What's coming to bundlist
Right now every field is text. That works for a lot of lists, but it's not always enough. Coming soon: numbers, checkboxes, dropdowns, ratings, dates, URLs, email addresses, and phone numbers — each with appropriate validation and display formatting.
Sort items by any field, filter down to what you need, and group by field values to see your list as multiple focused sections. These are view-layer features — your data doesn't change, just how it's presented.
The free tier will always exist. Paid plans unlock higher limits on lists, items, and fields — and eventually give access to features like sharing and platform integrations. Details TBD, but it'll be a straightforward subscription.

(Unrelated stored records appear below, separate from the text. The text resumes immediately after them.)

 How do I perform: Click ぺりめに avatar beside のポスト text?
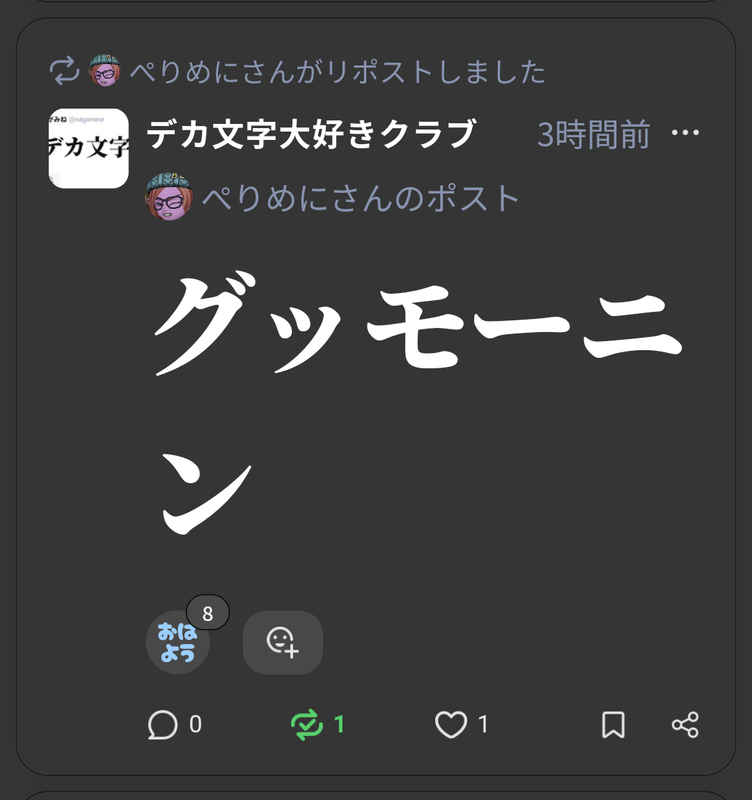(x=169, y=196)
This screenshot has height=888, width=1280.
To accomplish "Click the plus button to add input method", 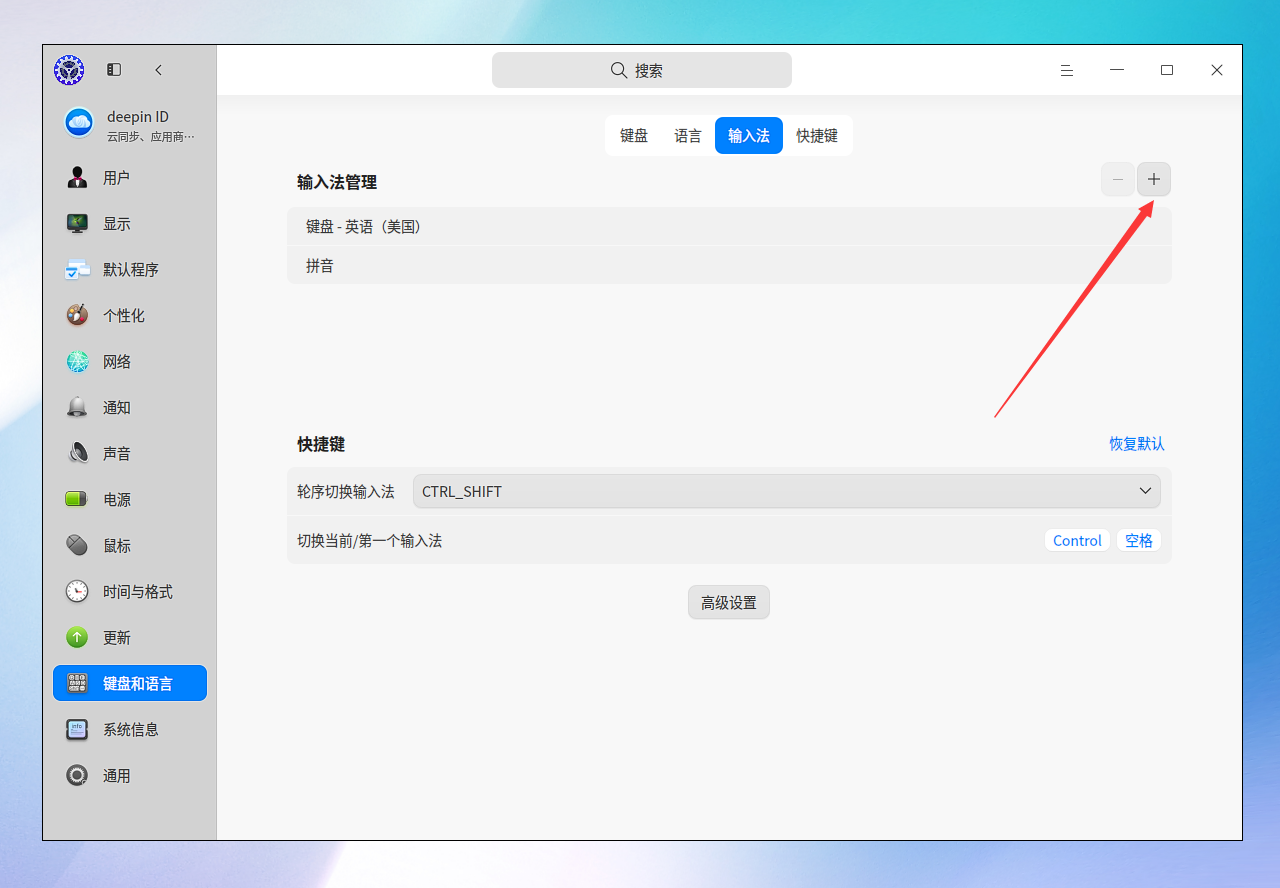I will [x=1154, y=180].
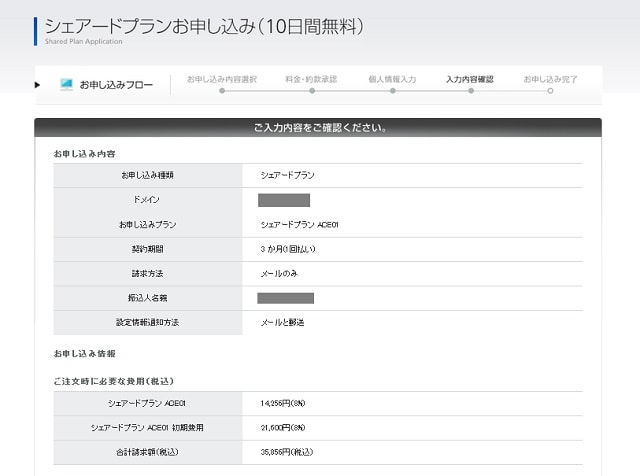The image size is (640, 476).
Task: Select the current 入力内容確認 step label
Action: tap(470, 78)
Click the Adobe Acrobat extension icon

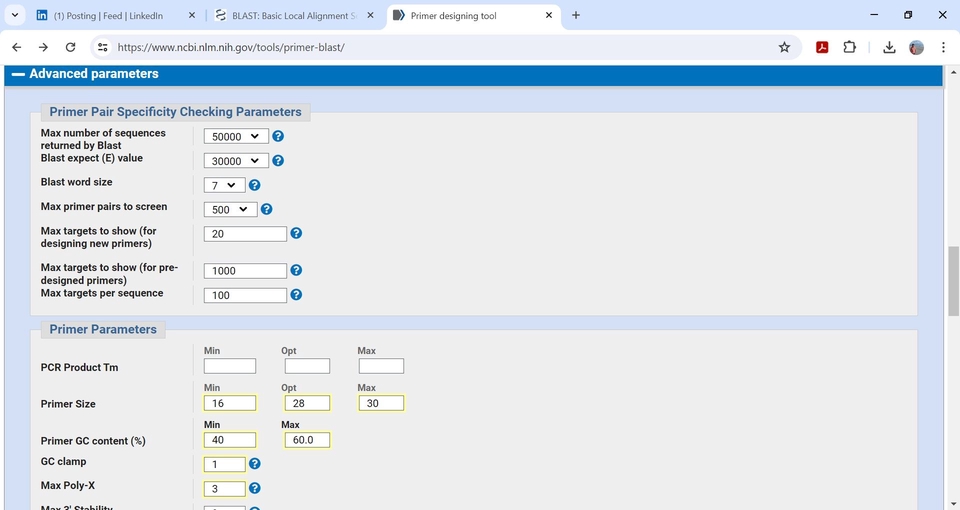click(x=822, y=47)
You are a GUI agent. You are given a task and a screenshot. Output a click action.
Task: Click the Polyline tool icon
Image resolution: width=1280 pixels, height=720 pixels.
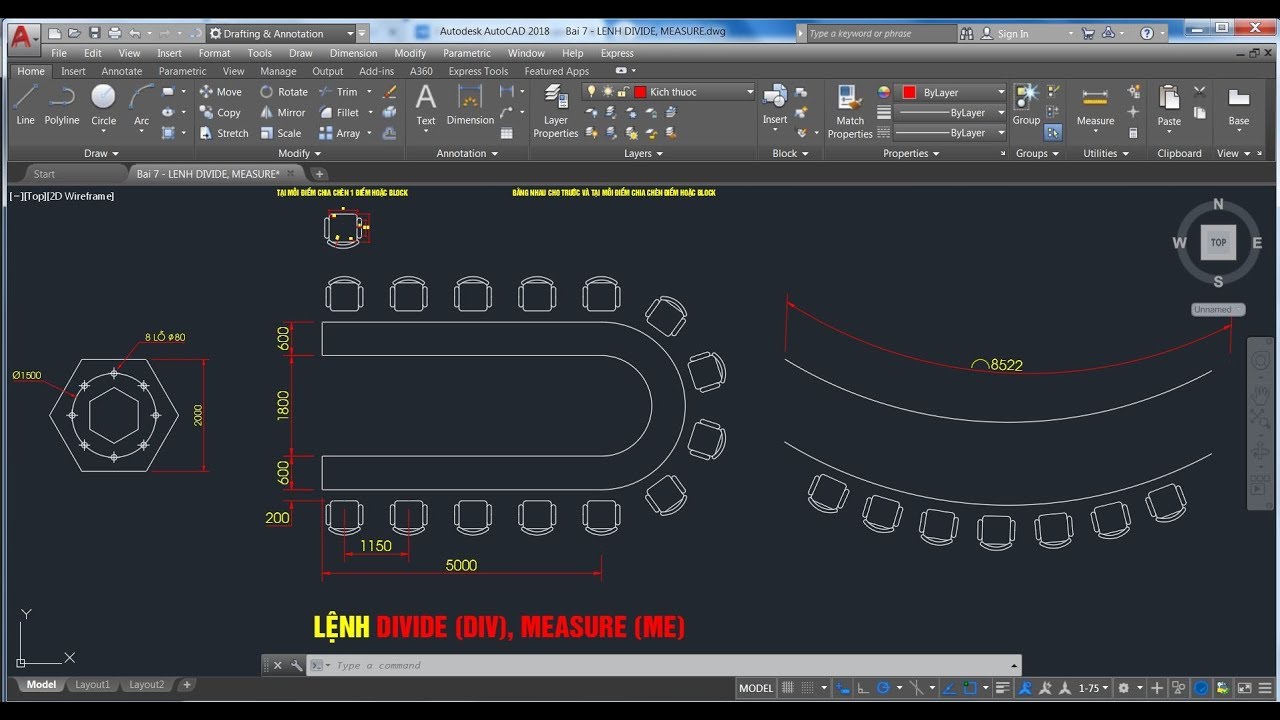(x=62, y=103)
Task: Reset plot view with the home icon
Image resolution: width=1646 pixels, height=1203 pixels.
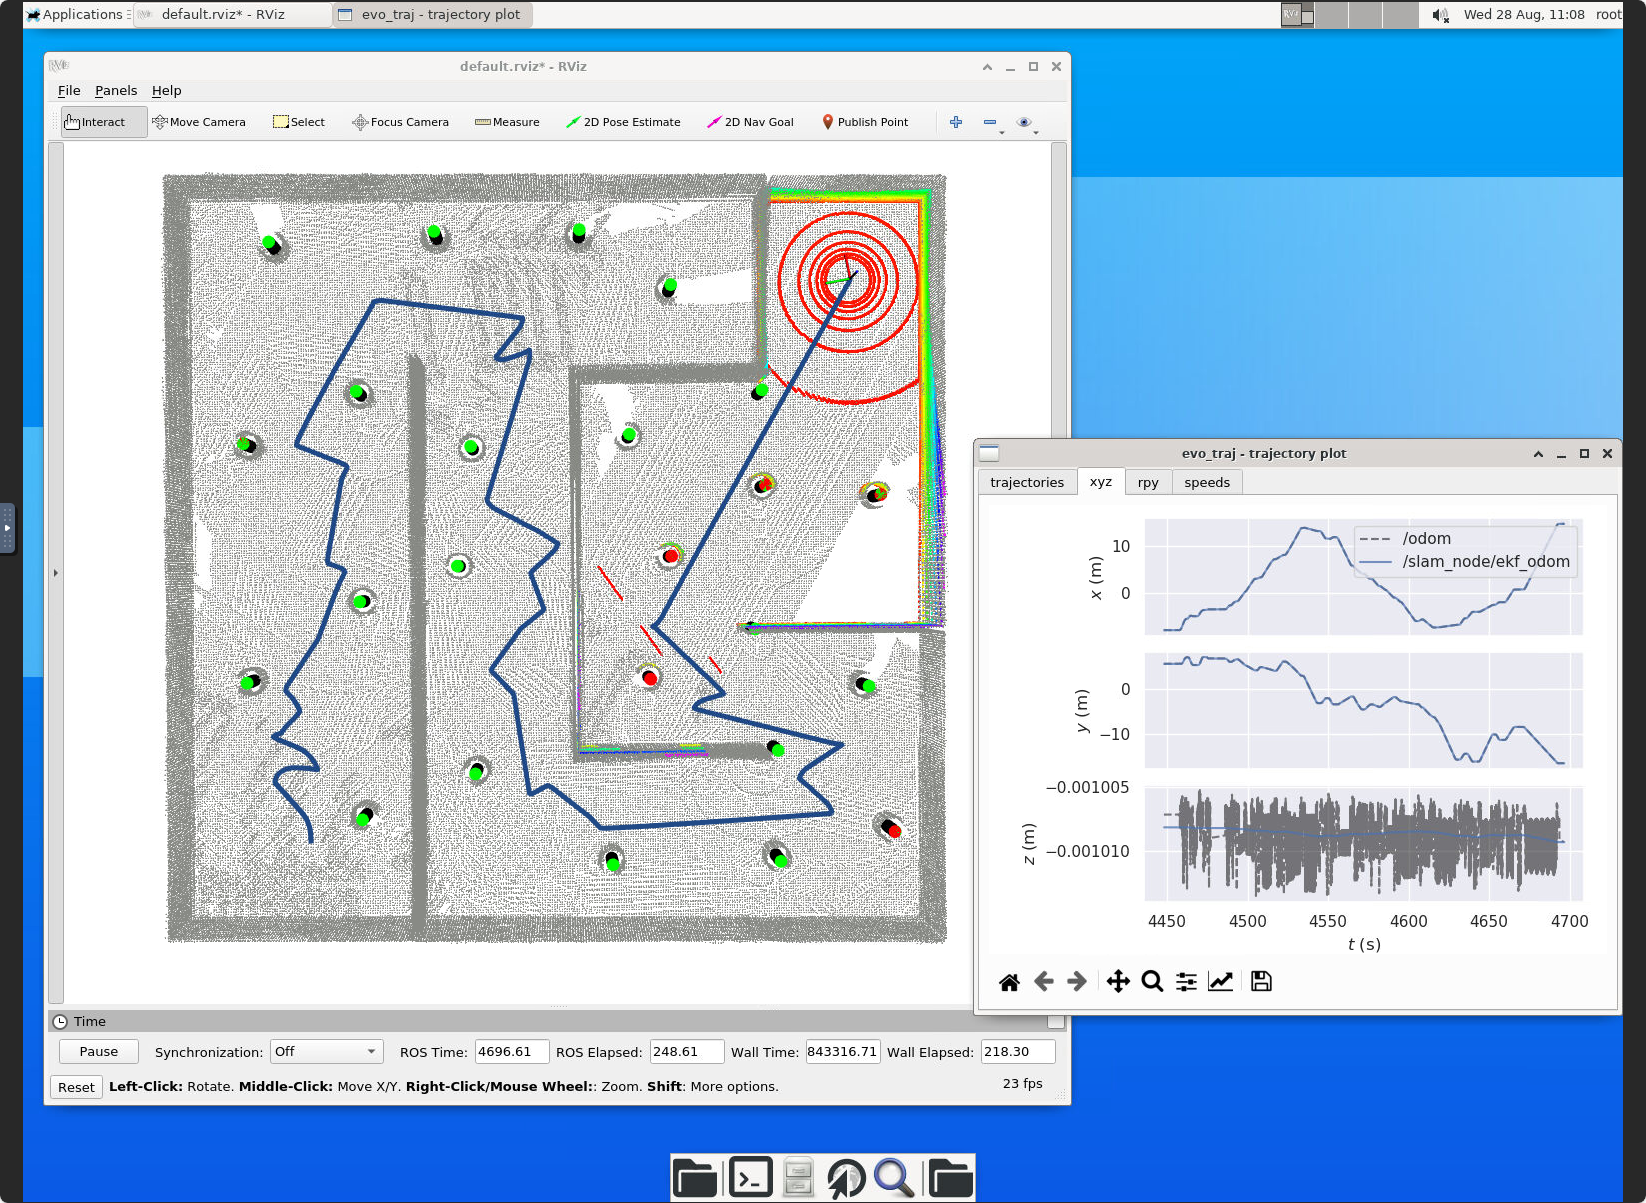Action: pyautogui.click(x=1009, y=982)

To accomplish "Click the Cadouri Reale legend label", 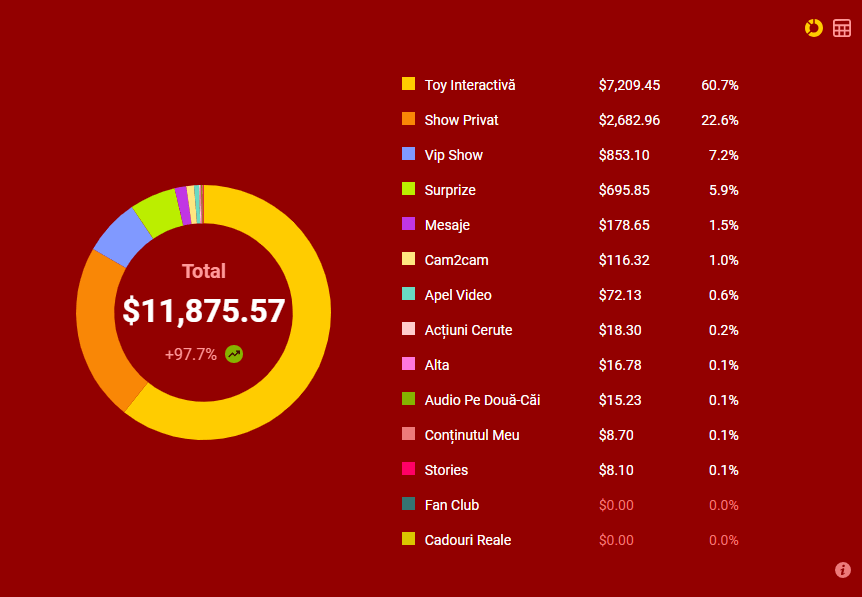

Share a list with other bundlist users. Assign them as viewer, editor, or owner. You'll also be able to share a filtered view — just the fields and items relevant to that context — so you don't have to expose more than you intend.
iOS and Android apps are in the plan. The API already supports them fully. The goal is a mobile-first experience — quick-add from anywhere, offline support, and notification prompts when a list is updated.
Add items with Siri, Google Assistant, Alexa, or Home Assistant without opening the app. When we ship mobile apps, deep OS-level voice integrations come with them — so you can say "add milk to my grocery list" and it just works.
We're exploring ways to bring bundlist lists into other contexts — widgets, embeds, and connectors for platforms where your lists already live. Nothing to announce yet, but it's on the roadmap.
If you use an AI assistant that supports the Model Context Protocol, you can connect it to bundlist today. Point your client at https://api.bundlist.app/mcp with your API key and your assistant can read and update your lists directly — no copy-pasting required.
Claude, Cursor, and other MCP-compatible tools work out of the box. See the API reference for connection details.